Predicting Yelp's Elite

28 Feb 2016

As I mentioned in my previous post, I’ve been working on a project to classify the elite status of Yelp users. If you’re unfamiliar with what it means to be an “elite” user, you might want to read my previous post for a brief primer!

The goal

I’ve always been fascinated by how massive of a role Yelp has come to play in our day-to-day lives, and most of all, why and how users become “elite.” The goal for this project was to try and pin down some of the key factors for determining eliteness. Beyond my personal curiosity on the subject, this project could have two main applications:

Help a Yelp user who wants to be elite get feedback on his chances; and
Help Yelp as a company better choose whom to give elite status.

The approach and data

The data comes from the Yelp Dataset Challenge and covers user, business, review, and tips data for 10 cities across four countries. I wound up utilizing data for over 550,000 users, 2.2 million reviews, and 590,000 tip from this set.

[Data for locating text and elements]
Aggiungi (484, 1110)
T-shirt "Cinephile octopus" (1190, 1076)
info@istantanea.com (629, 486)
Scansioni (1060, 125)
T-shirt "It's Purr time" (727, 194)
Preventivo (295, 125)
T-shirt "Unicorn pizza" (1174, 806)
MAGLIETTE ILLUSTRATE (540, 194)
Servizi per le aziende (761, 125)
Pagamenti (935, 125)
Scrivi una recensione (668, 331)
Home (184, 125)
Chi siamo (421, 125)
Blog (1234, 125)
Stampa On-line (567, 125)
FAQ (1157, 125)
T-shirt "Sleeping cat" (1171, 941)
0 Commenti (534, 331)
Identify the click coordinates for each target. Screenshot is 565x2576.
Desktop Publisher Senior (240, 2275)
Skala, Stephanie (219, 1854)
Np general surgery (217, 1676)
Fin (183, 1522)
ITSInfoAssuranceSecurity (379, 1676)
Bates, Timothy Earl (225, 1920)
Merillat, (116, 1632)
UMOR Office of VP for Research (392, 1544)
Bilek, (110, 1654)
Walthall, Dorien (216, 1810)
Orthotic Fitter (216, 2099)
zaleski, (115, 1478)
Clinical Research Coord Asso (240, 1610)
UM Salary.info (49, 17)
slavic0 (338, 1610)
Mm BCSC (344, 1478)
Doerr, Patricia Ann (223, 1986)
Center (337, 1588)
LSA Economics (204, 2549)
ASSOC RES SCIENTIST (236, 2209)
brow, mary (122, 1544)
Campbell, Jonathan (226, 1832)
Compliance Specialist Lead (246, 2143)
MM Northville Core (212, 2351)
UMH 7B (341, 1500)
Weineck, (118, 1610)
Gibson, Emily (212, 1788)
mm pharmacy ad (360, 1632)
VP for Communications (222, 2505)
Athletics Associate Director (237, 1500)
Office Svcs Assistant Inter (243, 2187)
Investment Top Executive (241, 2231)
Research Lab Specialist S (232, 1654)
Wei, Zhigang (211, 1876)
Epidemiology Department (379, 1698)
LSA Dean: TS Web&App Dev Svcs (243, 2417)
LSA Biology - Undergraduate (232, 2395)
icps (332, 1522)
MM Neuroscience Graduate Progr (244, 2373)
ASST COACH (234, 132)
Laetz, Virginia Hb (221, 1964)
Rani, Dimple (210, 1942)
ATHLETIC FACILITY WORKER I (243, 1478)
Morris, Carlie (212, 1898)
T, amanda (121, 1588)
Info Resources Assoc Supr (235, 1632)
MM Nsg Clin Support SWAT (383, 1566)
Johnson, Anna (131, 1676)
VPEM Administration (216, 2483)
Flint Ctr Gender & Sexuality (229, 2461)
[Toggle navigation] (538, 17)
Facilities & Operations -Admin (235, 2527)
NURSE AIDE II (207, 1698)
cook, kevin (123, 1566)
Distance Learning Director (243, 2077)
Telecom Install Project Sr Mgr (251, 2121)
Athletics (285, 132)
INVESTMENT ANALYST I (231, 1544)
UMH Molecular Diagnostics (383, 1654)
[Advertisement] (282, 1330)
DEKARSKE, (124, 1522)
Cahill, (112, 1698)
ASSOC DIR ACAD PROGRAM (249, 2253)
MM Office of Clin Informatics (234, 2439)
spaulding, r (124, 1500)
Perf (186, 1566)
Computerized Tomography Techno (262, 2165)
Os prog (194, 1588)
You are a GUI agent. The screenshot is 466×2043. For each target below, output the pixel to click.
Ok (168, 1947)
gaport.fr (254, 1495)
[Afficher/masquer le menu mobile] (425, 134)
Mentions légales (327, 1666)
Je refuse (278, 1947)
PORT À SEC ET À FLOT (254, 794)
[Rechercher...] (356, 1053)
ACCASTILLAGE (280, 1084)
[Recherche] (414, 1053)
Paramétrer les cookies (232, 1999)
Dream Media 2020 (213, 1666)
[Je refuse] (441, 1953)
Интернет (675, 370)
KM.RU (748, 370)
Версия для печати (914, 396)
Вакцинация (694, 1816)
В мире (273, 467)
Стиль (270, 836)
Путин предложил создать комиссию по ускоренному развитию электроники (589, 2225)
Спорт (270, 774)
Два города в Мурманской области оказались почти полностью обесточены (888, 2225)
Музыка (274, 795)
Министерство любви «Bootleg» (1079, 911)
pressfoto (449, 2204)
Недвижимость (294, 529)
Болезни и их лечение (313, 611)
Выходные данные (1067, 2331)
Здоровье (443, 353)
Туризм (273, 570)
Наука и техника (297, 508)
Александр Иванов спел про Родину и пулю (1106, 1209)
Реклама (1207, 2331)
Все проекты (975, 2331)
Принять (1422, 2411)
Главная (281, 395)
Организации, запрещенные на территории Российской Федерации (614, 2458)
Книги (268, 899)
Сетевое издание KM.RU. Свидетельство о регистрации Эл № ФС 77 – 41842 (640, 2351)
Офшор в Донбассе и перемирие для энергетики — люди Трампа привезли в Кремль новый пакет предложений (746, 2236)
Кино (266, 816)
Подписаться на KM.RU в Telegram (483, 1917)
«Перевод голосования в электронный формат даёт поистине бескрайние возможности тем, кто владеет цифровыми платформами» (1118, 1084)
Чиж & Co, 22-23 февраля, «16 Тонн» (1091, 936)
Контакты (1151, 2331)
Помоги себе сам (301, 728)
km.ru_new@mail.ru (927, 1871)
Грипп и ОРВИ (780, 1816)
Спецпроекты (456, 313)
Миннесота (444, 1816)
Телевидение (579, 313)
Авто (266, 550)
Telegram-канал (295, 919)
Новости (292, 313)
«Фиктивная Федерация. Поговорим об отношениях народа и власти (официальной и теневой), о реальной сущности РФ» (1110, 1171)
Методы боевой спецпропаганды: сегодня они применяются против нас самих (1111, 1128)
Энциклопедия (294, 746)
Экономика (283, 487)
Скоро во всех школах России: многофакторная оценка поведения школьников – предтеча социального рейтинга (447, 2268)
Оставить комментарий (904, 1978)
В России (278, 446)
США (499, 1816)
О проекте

## Work to be completed:
Could you extend the post on predicting Yelp's elite users, picking up right after its last sentence?

## Expected answer:
Since I was focused on both Yelp users and Yelp as a company, I wanted to emphasize both model interpretability (for the Yelp user) and model performance (for Yelp as a company). I tried a range of classification models, including linear classifiers (logistic regression and linear SVM) with stochastic gradient descent optimization (since my dataset was so large), naive bayes, and random forest classifiers, but ultimately would up settling on random forest, which satisfied my desire for performance and interpretability (more on that below!),

Models were evaluated using five-fold cross-validation for a range of scores, including accuracy, precision, recall, f1, and AUC. I also used grid search to refine the hyperparameters for my final model.

The analysis / feature design

I focused my investigation on four categories of user characteristics, based loosely off the “authenticity, contribution, and community” criteria publicized by Yelp. They were:

Activity: Very simply, the amount of content a user generates on Yelp. This includes number of reviews and number of tips written.

Popularity: The size of a user’s social network in terms of friends and fans and the votes/compliments they’ve received on their profile and review content. Votes and compliments are the Yelp equivalent of likes; votes are anonymous, can only be given on reviews, and are categorized as “useful”, “funny”, or “cool.” Compliments are anonymous and can be given on a review or just simply a profile, and have far more categories, ranging from things like “hot” to “profile” to “photos.”

Review sentiment/content: Average star ratings given by the user, whether or not the user’s reviews mentioned price, and the most common words used by elite vs. non-elite users. I did my own, simpler version of weighting (a la tf-idf) and topic modeling to dissect content.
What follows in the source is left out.